**INPUT DATA**

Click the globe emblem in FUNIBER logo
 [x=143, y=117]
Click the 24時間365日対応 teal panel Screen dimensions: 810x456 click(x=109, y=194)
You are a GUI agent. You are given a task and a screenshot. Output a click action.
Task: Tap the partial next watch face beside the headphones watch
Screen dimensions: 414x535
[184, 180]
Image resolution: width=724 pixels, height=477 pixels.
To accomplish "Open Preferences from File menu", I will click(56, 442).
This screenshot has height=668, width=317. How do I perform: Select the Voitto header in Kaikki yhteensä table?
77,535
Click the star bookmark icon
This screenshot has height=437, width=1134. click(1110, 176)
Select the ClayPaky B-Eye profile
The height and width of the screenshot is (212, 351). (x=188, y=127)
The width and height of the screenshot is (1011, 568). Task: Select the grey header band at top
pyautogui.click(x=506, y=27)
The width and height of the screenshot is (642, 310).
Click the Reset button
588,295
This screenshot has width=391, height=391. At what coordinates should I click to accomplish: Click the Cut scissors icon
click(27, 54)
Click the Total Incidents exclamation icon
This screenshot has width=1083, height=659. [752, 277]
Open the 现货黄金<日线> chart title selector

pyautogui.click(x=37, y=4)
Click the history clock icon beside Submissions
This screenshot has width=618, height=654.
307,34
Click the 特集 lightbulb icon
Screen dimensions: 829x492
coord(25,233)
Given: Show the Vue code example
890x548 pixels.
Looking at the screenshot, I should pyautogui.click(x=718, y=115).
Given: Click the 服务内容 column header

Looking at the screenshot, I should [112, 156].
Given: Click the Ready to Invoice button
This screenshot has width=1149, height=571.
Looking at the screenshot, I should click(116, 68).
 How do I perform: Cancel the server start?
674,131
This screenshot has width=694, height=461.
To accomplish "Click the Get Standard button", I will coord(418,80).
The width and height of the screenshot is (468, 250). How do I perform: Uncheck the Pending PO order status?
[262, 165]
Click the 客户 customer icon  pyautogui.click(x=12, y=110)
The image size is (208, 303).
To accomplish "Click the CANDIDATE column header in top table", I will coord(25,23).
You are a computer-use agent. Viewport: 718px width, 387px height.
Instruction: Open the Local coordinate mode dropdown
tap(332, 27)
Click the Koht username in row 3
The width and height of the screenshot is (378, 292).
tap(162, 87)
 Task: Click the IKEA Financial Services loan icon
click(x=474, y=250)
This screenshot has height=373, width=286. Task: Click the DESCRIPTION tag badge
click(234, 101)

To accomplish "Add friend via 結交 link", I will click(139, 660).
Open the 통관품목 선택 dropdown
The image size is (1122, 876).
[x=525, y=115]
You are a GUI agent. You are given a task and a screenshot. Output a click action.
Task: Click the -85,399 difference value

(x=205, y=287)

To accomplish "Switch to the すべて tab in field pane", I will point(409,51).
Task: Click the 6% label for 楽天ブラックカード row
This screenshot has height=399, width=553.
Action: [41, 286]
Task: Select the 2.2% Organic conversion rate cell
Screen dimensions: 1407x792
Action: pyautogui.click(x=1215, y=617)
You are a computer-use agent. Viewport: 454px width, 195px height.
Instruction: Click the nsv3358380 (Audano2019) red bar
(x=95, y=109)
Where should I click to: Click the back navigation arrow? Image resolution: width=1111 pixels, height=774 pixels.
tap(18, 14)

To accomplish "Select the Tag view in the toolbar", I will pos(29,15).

**TASK ITEM**
Exactly as written, output all of the entries.

**REPLY**
Click the globe emblem in FUNIBER logo
 [x=143, y=117]
Click the 24時間365日対応 teal panel Screen dimensions: 810x456 click(x=109, y=194)
You are a GUI agent. You are given a task and a screenshot. Output a click action.
Task: Tap the partial next watch face beside the headphones watch
Screen dimensions: 414x535
[184, 180]
Image resolution: width=724 pixels, height=477 pixels.
To accomplish "Open Preferences from File menu", I will click(56, 442).
This screenshot has height=668, width=317. How do I perform: Select the Voitto header in Kaikki yhteensä table?
77,535
Click the star bookmark icon
This screenshot has height=437, width=1134. click(1110, 176)
Select the ClayPaky B-Eye profile
The height and width of the screenshot is (212, 351). (x=188, y=127)
The width and height of the screenshot is (1011, 568). Task: Select the grey header band at top
pyautogui.click(x=506, y=27)
The width and height of the screenshot is (642, 310).
Click the Reset button
588,295
This screenshot has width=391, height=391. At what coordinates should I click to accomplish: Click the Cut scissors icon
click(27, 54)
Click the Total Incidents exclamation icon
This screenshot has width=1083, height=659. [752, 277]
Open the 现货黄金<日线> chart title selector

pyautogui.click(x=37, y=4)
Click the history clock icon beside Submissions
This screenshot has width=618, height=654.
307,34
Click the 特集 lightbulb icon
Screen dimensions: 829x492
coord(25,233)
Given: Show the Vue code example
890x548 pixels.
Looking at the screenshot, I should pyautogui.click(x=718, y=115).
Given: Click the 服务内容 column header

Looking at the screenshot, I should [112, 156].
Given: Click the Ready to Invoice button
This screenshot has width=1149, height=571.
Looking at the screenshot, I should click(116, 68).
 How do I perform: Cancel the server start?
674,131
This screenshot has width=694, height=461.
To accomplish "Click the Get Standard button", I will coord(418,80).
The width and height of the screenshot is (468, 250). How do I perform: Uncheck the Pending PO order status?
[262, 165]
Click the 客户 customer icon  pyautogui.click(x=12, y=110)
The image size is (208, 303).
To accomplish "Click the CANDIDATE column header in top table", I will coord(25,23).
You are a computer-use agent. Viewport: 718px width, 387px height.
Instruction: Open the Local coordinate mode dropdown
tap(332, 27)
Click the Koht username in row 3
The width and height of the screenshot is (378, 292).
tap(162, 87)
 Task: Click the IKEA Financial Services loan icon
click(x=474, y=250)
This screenshot has height=373, width=286. Task: Click the DESCRIPTION tag badge
click(234, 101)

To accomplish "Add friend via 結交 link", I will click(139, 660).
Open the 통관품목 선택 dropdown
The image size is (1122, 876).
[x=525, y=115]
You are a GUI agent. You are given a task and a screenshot. Output a click action.
Task: Click the -85,399 difference value

(x=205, y=287)

To accomplish "Switch to the すべて tab in field pane", I will point(409,51).
Task: Click the 6% label for 楽天ブラックカード row
This screenshot has height=399, width=553.
Action: [41, 286]
Task: Select the 2.2% Organic conversion rate cell
Screen dimensions: 1407x792
Action: pyautogui.click(x=1215, y=617)
You are a computer-use agent. Viewport: 454px width, 195px height.
Instruction: Click the nsv3358380 (Audano2019) red bar
(x=95, y=109)
Where should I click to: Click the back navigation arrow? Image resolution: width=1111 pixels, height=774 pixels.
tap(18, 14)

To accomplish "Select the Tag view in the toolbar", I will pos(29,15).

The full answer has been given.